Gather every line of the material below that contains the string "point", and copy each one in full.

Entries for locating words and elements

· · · ·

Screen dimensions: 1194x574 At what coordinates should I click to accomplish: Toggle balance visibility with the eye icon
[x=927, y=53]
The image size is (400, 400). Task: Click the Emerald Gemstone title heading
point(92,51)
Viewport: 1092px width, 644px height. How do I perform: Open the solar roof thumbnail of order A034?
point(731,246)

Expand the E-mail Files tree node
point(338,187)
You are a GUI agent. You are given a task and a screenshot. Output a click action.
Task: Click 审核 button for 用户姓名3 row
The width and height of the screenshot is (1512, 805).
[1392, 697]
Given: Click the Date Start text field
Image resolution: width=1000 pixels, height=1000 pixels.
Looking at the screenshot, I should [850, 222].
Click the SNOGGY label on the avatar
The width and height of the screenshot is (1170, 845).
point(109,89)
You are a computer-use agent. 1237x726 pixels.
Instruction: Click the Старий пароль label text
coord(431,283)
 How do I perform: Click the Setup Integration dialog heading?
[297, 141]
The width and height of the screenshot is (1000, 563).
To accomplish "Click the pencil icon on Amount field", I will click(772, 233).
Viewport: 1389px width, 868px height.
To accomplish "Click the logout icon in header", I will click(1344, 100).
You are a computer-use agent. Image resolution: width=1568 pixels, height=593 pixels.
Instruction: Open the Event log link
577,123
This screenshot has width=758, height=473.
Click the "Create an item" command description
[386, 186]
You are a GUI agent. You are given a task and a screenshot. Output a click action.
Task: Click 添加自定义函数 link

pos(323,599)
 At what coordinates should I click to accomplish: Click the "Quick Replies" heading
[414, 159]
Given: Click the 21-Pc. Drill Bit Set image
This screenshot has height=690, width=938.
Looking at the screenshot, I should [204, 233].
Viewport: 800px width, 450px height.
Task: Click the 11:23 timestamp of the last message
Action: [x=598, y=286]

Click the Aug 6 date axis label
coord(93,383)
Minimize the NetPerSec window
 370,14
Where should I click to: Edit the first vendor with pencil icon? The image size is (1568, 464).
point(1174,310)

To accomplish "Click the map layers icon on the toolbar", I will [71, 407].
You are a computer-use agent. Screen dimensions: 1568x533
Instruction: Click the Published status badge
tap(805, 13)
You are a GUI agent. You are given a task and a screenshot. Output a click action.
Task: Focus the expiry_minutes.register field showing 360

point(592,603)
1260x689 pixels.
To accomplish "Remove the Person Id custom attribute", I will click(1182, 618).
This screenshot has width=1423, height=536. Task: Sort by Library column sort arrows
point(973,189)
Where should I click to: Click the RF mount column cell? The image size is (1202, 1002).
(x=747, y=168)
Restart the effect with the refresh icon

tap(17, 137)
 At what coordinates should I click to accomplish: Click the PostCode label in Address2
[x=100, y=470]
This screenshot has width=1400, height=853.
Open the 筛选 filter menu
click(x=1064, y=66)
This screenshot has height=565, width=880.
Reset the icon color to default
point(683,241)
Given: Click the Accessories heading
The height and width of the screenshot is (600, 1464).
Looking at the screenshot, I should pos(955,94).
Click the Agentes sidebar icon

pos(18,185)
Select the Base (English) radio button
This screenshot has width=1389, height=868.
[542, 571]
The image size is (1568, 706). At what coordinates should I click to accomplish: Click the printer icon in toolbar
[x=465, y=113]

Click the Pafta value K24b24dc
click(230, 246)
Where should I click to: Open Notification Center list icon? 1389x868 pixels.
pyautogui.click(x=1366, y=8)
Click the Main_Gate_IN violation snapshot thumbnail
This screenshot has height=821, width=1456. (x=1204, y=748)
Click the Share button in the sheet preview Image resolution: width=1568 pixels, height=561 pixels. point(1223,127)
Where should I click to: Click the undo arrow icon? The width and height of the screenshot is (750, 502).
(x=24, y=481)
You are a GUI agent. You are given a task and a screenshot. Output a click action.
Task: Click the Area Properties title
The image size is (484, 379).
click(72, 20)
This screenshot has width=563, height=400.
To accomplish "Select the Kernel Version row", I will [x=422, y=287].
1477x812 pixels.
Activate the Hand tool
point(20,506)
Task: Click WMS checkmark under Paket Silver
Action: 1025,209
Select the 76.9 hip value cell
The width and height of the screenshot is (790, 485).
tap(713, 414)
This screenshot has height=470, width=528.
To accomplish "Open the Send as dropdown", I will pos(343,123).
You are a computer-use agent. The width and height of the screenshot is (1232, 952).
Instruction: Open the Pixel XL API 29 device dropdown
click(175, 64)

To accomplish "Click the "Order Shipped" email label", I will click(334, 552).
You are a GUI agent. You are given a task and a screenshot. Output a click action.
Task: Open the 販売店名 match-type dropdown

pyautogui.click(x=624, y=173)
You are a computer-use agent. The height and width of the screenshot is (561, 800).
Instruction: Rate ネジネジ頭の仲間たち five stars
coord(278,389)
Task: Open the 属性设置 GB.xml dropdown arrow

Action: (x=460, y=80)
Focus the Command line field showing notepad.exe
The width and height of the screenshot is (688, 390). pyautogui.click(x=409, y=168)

· · · ·

(WRITTEN RESPONSE)
point(92,51)
point(731,246)
point(338,187)
point(109,89)
point(1174,310)
point(592,603)
point(973,189)
point(683,241)
Click the Share button in the sheet preview Image resolution: width=1568 pixels, height=561 pixels. point(1223,127)
point(20,506)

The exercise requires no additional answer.